JOHANNESBURG (Reuters) - South African mobile phone operator Vodacom Group will spend more than 9 billion rand ($589 million) this year on network enhancements particularly in rural areas in its home market, its Chief Technology Officer said on Thursday.
Vodacom, majority-owned by Britain’s Vodafone, invested 9.6 billion rand in 2018, Andries Delport said during a media briefing.
The investment will be spent on the firm’s rural coverage acceleration programme, replacing and modernising base stations and digital services.
Vodacom has grown its South African rural network coverage significantly over the past six years, covering over 16 million people with 4G/LTE services.

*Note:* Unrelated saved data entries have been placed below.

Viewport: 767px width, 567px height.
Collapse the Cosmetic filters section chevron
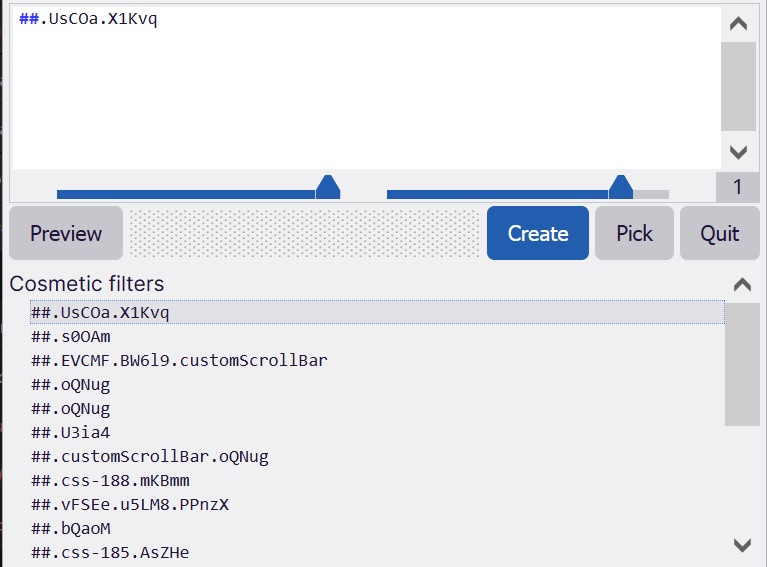(x=742, y=284)
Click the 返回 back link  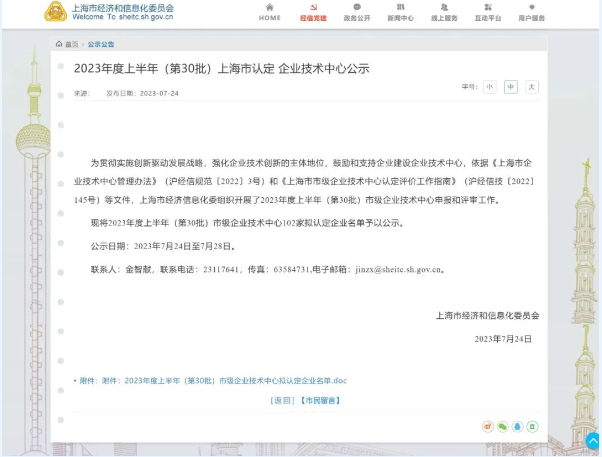[282, 400]
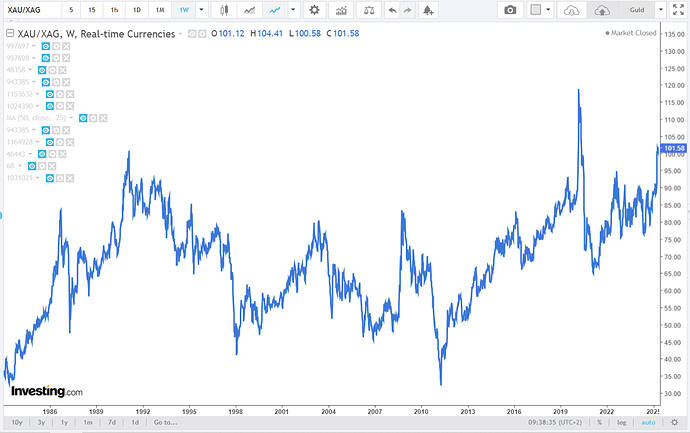Click the compare balance-scale icon
Image resolution: width=690 pixels, height=433 pixels.
point(370,10)
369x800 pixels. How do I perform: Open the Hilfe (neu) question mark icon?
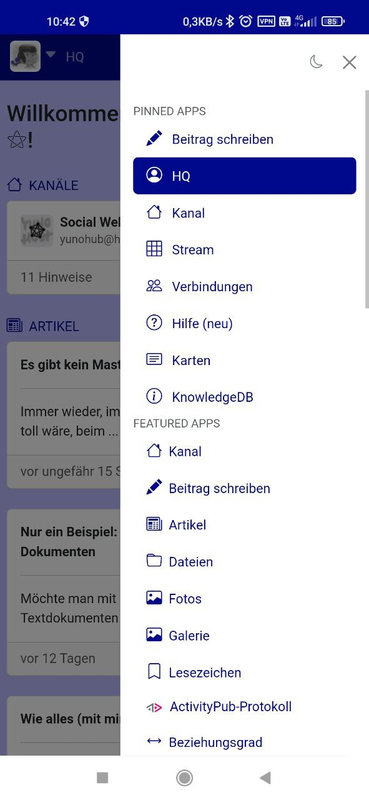coord(154,323)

Its 3G network is now available to more than 97% of the South African population living in rural areas and 4G is available to 75%, Delport said.

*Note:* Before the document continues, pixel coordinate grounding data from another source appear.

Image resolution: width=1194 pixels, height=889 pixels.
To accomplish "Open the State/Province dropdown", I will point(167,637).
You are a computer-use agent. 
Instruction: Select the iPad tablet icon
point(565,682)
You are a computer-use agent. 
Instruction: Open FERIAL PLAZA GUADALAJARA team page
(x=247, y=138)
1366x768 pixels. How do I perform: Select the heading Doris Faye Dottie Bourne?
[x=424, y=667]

“Despite the lack of available spectrum, Vodacom has made substantial progress in improving network coverage in both rural and deep rural areas of South Africa,” he said.
“With rural land making up 98.6% of the total land area in South Africa, Vodacom has prioritised connectivity in these regions, facilitating access to the digital resources which many of us take for granted in cities.”
Vodacom has been battling with vandalism and theft at its base stations, where as many as 500 towers out of the 14,000 have either been vandalised or had batteries stolen every month.
“This year alone the investment is about 250 million rand to 300 million that we’ll invest just in batteries,” said Delport.